- Selected excerpt:
--- START ---

I’m not saying I’m not happy to see my family, but I feel as if it was a part of routine process, a yearly task to deal with.
That makes me aware that my country is going farther and farther from my thoughts and that I have been loosening my links to Italy much more in this 2 years in Canada than in 5 years in Ireland.
After all, let’s be honest: if that famous 24th April 2012 I had left Canada (it was my original deadline in case of failure to get a job) now I would be unemployed in Italy or not in my home country at all.

Definitely too early to say Canada is a choice for life but at the moment I have tasks to accomplish here.


Friday, 28 February 2014

Italians: mixing love and hate in a messy recipe



Glad at this time I won’t talk too much about my immigration issues: I got my work permit, and for a couple of years I should be ok.
I need a work permit for the obvious reason I’m not Canadian. It doesn’t happen often to me to think of myself as an Italian in Canada: I just live my life in Vancouver, mixed with thousands of other people who do the same and that probably come from somewhere else. That’s actually something it’s always fascinated me: the number of accents and languages you can spot when for example you go to a supermarket.
Yet, something that happened some weeks ago drove me to think what it means to be Italian.
Not to me, but to others.

I was with some colleague at an Ethiopian restaurant: chats, laughs, food of course, whatever you can expect from a lunch with colleagues.
I had paid my bill and I was about to get out when my attention was caught by a paper hanged on the wall,  close to restaurant entrance.
I didn’t read much, but the title was meaningful: “Graziani, the butcher of Ethiopia”.
Graziani was the commander in chief of the Italian army that invaded Ethiopia in 1936 and used toxic gasses against Ethiopian troops.
Italians therefore, at least to some, are not just the people with love for stylish clothes who always waive their hands when talking, messy, noisy and unreliable, but funny after all.
What has recently happened in my home country, with the 4th Prime Minister in the last 3 years can just confirm Italians are messy and unreliable, at least when they have to stay together.
It doesn’t come as a surprise that from a badly managed country thousands of people are fleeing (in few hours the 2000 places available for the WHV in Canada got finished).
Being Italian abroad, especially nowadays, I think it means somehow to love and hate your own country at the same time, because when you look at it you probably look at yourself, what you actually are and what you don’t want to be.
It’s probably a mixture of pride towards a concept of quality and way of enjoying the life unknown to Canadians and rage for the absolute lack of cohesion and civic-mindedness that afflicts Italy.
It’s love and hate, good and evil all together, with a result that’s not always a masterpiece like a monument or a square in an Italian city, not always tasty and healthy like a real pizza (where you do NOT put ketchup on), not always a dolce vita, rather than a difficult situation that has brought many to leave the country.

--- END ---

- Records provided:

--- START ---

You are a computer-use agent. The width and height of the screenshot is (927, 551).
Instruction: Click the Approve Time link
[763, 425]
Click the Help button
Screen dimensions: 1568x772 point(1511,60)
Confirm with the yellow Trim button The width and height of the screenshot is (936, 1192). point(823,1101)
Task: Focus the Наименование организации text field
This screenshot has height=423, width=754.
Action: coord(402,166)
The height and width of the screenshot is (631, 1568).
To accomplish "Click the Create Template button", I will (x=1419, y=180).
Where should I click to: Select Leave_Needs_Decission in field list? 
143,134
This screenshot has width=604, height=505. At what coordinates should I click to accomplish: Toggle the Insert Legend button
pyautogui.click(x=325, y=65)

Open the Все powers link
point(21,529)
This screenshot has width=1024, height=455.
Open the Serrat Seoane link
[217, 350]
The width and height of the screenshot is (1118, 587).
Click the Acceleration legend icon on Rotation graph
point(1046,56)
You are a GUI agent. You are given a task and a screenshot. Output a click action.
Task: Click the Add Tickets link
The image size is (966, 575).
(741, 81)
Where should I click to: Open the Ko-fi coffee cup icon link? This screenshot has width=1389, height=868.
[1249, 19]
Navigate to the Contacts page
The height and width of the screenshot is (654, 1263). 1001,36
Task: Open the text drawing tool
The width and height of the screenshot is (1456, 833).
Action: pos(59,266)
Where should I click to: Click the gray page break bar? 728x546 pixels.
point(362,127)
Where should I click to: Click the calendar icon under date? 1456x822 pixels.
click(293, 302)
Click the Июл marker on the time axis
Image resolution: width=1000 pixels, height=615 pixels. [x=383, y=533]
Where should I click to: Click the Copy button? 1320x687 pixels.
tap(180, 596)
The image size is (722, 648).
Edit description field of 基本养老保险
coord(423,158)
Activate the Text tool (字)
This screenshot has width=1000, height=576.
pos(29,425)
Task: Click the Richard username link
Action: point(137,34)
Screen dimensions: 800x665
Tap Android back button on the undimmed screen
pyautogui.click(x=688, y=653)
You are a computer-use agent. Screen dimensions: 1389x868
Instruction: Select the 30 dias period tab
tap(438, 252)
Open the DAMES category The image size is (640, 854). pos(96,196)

--- END ---

- Exercise tasks:
(a) In the blog post about being Italian in Canada, copy the passage from "Not to me, but" up to and including "lunch with colleagues.", word for word.
(b) In the blog post about being Italian in Canada, what was the title of the paper hanging near the entrance of the Ethiopian restaurant?

- Results by task:
(a)
Not to me, but to others.

I was with some colleague at an Ethiopian restaurant: chats, laughs, food of course, whatever you can expect from a lunch with colleagues.

(b) “Graziani, the butcher of Ethiopia”